I bring some of these issues up to my boss, but I think he thinks I'm a tattletale. He's not the best manager, and there is a ton of stuff that goes on at our level that he has no idea about. So the blatantly obscene stuff I make sure he knows about, like people cutting out of work five hours early when all the bosses are off work one day. Should I just shrug this off, or just start to take matters into my own hands? I want to be easy-going, but life won't let me!
Dealing with young employees' lack of experience -- and sometimes glaring holes in their basic life skills -- is a huge problem that I'm hearing more and more about. Work involves all those little things, and most entry-level work isn't full of exciting and groundbreaking projects. So it's kind of boring.
However, you can be easygoing about young recruits' inexperience if you want to be -- or rather, you can pretend to be easygoing. Your boss doesn't see a problem with any of this because you're solving the problem for him. After all, what's easier? Let you bother and criticize the newbies or do it himself? Of course, it's easier for him if you do it, plus it has the added bonus that the newbies see you as an old shrew and him as the cool boss.

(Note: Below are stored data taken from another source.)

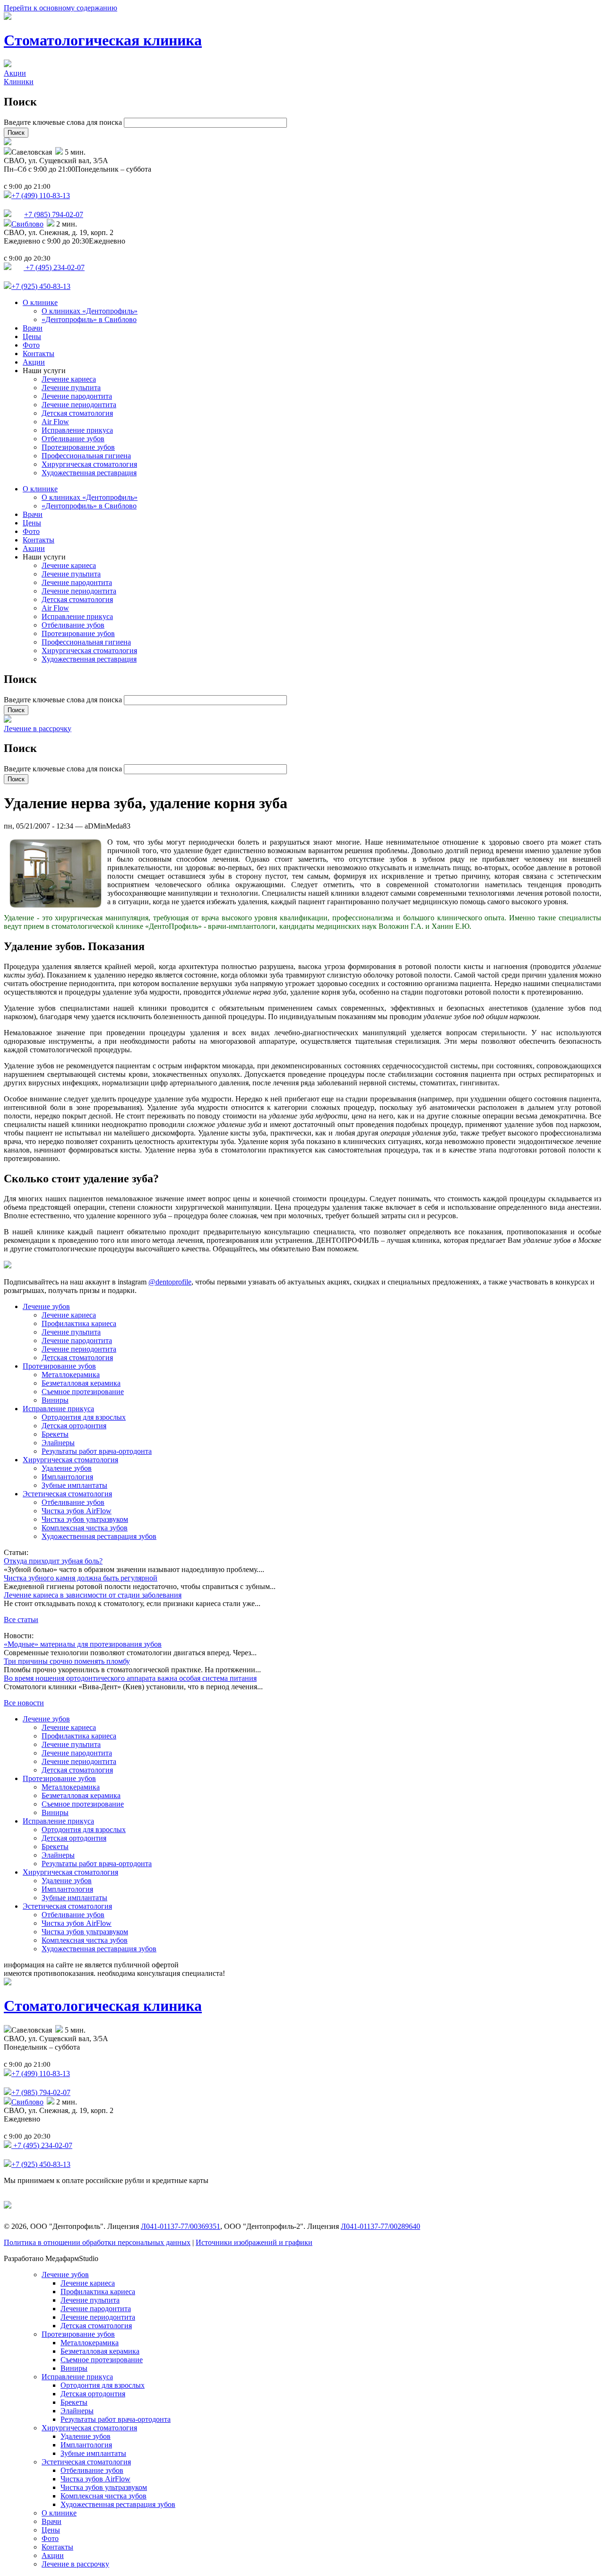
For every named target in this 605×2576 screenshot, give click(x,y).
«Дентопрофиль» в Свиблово (89, 319)
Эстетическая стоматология (67, 1494)
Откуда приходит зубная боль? (53, 1561)
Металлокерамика (71, 1375)
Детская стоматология (77, 413)
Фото (31, 345)
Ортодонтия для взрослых (84, 1417)
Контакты (38, 353)
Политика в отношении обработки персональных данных (97, 2242)
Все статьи (21, 1619)
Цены (32, 336)
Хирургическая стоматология (89, 464)
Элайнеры (58, 1443)
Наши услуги (44, 371)
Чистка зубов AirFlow (77, 1511)
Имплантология (67, 1477)
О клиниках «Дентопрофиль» (90, 311)
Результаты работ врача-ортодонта (97, 1451)
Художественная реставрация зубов (99, 1536)
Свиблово (27, 224)
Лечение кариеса (69, 379)
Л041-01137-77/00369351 (180, 2226)
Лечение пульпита (71, 388)
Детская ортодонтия (74, 1426)
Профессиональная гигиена (86, 456)
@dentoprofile (169, 1282)
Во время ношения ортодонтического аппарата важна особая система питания (130, 1678)
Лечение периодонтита (79, 405)
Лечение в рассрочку (37, 729)
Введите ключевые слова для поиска (64, 122)
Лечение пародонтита (77, 396)
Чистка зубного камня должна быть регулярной (80, 1578)
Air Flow (55, 422)
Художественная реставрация (89, 473)
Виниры (55, 1400)
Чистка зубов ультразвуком (85, 1519)
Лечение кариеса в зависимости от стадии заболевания (93, 1595)
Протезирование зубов (78, 447)
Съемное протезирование (83, 1392)
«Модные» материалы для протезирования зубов (83, 1644)
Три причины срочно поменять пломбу (67, 1661)
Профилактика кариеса (79, 1323)
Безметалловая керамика (81, 1383)
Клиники (19, 82)
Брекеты (55, 1434)
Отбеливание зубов (73, 439)
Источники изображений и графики (254, 2242)
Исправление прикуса (77, 430)
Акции (15, 73)
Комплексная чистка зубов (85, 1528)
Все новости (24, 1703)
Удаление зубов (67, 1468)
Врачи (33, 328)
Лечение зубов (46, 1306)
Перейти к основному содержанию (60, 8)
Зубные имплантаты (74, 1485)
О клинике (40, 302)
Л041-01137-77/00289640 (380, 2226)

It's a winning situation for him.
How has this role been working out for you? Do the new people look up to you and think, "Wow! It's so nice of Jane to tell me that it's inappropriate to hang out in the bathroom texting on my phone! I had no idea!" I doubt it. So what you have is a boss who calls you a tattletale and coworkers who resent your intrusions into their important Facebook posts.
This vision should help you see your options a little more clearly. He doesn't want you to tattle. They don't want to be tattled on. So you can continue saying, "Wipe your feet!" and "Stop looking through the bathroom stall, you pervert!" and not tell him, or you can just stop.
That's right. Just stop. What will happen? Well, first, you'll run out of communal candy in the candy bowl. Or you'll decide that the candy is important enough to you to keep buying it on your own. Lots of people will reach new levels on Candy Crush Saga and less and less work will get done.
It's at that point that your boss will either begin to care, or it will be abundantly clear that he doesn't care. If he does care, then he'll take it upon himself to tell them how to behave. If he doesn't care, then you'll have to make the decision to stay in this environment or to find a more professional one and leave. It's also possible that your boss will be angry at you for not training them as you have been. When they leave five hours early, just assume they had permission. Don't cover for them, of course, but don't bother speaking up.
It won't take long before you see which way your boss will react. And you may find out that, except for the empty candy jar, it's not as bad as you thought it was. The youngsters will face the natural consequences of not getting their work done or they'll step it up. Or maybe they can do the tasks at hand while texting. Either way, not your problem.
The not your problem thing is hard for good workers to accept, but it's your reality. Embrace it.